On the personal front, Naidu married Tilak Raj ‘Tikki’ Oberoi, the son of Mohan Singh Oberoi, the founder of the Oberoi Chain of Hotels. However, the marriage did not work out and after the divorce, she lost the custody of her twin daughters. She then married poet Dom Moraes. But sadly for her, this marriage too didn’t work out.

Naidu took refuge in philosopher J Krishnamurthi after she lost custody of her daughters. On finding solace in Krishnamurthi, Naidu recalled in an interview, “I was very unhappy. I spoke to him and he heard me out with that vast listening he was capable of. Then, he told me I would have to learn to live with it. It was a remark I would not have accepted from anyone, not even my parents. But I accepted it from him. I remember crying. At another time he remarked that, if all I wanted was to be as sensitive as possible, then I was sitting on a volcano — and I would have to live with grief.”
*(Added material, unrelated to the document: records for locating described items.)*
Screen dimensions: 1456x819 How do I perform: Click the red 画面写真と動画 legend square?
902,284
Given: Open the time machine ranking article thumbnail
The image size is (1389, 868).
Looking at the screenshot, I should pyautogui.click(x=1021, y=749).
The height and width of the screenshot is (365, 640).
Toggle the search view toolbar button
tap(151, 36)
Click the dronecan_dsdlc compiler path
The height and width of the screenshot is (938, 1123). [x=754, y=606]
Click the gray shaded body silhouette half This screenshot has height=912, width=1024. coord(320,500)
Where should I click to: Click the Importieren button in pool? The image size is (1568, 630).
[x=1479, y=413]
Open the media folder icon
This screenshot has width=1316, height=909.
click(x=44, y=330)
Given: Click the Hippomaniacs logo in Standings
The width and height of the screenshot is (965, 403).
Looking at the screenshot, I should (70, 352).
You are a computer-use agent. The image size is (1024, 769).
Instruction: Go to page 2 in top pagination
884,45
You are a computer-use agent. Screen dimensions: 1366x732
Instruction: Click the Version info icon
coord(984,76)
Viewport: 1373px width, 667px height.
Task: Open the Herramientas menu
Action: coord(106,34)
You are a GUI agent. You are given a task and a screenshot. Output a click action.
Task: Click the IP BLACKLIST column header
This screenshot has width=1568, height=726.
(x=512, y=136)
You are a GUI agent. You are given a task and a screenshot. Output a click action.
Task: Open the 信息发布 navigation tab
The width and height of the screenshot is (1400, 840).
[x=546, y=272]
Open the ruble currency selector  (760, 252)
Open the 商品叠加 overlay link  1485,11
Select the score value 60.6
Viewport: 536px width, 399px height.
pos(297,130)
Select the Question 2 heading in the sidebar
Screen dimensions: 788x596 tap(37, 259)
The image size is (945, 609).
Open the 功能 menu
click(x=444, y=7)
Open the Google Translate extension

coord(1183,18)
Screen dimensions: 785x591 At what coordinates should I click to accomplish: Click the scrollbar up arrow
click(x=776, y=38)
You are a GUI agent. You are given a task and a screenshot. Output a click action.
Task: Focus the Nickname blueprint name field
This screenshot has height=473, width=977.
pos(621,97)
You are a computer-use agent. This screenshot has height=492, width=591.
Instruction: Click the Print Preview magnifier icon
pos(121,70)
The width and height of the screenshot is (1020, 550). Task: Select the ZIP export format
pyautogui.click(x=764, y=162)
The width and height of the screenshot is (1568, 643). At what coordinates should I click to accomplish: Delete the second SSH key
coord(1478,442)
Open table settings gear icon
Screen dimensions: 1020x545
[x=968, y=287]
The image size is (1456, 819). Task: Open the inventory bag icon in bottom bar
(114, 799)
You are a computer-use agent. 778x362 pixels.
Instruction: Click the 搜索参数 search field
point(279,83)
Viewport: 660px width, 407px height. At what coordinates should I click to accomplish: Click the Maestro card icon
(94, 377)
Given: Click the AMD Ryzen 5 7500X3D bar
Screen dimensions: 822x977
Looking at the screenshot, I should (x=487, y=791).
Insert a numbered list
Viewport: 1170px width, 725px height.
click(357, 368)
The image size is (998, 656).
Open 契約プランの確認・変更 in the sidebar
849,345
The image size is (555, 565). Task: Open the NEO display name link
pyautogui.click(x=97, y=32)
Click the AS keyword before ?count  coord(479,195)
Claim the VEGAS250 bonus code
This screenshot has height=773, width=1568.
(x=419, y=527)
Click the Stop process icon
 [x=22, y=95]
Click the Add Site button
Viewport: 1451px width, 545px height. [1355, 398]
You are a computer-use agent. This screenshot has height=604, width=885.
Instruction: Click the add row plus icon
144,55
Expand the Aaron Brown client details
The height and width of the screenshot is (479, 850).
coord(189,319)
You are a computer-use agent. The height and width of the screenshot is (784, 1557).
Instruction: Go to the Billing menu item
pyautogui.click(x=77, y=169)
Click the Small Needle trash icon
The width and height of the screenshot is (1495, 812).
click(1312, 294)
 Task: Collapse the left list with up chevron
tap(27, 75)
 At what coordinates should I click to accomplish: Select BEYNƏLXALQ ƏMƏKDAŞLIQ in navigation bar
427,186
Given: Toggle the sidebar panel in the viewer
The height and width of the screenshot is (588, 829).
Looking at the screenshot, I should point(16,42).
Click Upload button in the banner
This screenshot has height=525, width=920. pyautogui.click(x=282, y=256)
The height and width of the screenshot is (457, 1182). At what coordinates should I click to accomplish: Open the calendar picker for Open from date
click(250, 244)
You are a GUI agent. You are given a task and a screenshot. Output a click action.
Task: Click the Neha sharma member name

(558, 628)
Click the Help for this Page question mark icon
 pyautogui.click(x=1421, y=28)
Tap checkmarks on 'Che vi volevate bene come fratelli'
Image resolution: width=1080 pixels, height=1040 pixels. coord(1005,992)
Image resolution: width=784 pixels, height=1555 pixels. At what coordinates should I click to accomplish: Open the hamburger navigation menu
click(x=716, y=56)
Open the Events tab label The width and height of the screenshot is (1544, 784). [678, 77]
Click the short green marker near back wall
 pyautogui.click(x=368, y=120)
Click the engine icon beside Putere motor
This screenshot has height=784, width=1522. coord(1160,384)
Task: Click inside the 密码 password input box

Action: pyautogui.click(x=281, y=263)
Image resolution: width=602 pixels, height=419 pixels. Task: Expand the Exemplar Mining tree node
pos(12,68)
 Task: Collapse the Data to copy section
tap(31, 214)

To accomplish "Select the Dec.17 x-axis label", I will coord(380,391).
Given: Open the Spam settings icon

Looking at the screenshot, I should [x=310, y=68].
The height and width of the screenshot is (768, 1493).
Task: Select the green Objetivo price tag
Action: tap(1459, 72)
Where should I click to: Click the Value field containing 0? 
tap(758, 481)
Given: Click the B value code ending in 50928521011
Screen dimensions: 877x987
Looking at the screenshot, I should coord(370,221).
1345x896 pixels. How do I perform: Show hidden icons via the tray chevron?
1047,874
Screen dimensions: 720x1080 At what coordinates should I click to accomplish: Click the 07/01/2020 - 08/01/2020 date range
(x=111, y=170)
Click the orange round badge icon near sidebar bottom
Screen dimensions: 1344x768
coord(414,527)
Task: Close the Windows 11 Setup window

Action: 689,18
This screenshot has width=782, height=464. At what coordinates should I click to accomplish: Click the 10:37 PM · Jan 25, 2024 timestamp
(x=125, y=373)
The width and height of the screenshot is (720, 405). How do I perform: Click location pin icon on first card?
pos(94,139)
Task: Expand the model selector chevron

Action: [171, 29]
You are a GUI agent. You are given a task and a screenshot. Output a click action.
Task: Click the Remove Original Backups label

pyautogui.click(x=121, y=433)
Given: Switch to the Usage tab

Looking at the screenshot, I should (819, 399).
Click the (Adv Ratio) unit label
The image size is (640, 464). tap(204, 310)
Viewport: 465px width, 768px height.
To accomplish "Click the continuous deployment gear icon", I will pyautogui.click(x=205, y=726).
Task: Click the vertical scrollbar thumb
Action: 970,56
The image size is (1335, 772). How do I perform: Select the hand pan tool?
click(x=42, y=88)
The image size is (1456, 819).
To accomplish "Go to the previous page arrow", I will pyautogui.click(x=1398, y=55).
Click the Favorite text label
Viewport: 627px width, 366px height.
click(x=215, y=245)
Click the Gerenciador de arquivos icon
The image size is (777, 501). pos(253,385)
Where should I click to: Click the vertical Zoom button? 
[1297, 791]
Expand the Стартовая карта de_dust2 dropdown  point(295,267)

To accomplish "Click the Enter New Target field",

Naidu made a return to acting years later with Shyam Benegal’s Trikal (1985) and was used most effectively by Benegal as the matriarch of a Goan Christian family coming to terms with the death of her husband even as the Indian Army is set to take over Portuguese administered Goa in 1961. Her last film appearance came seven years later in the Pradip Krishen directed Electric Moon (1992), a dig at wealthy western tourists, who come to India to experience their stereotypical impressions of India. The film showed that few women have aged as graciously as Naidu, who just seemed to have got even more beautiful and dignified as she grew older.

Naidu died of lung failure in Mumbai on July 28, 2009, following a prolonged illness. She was 69.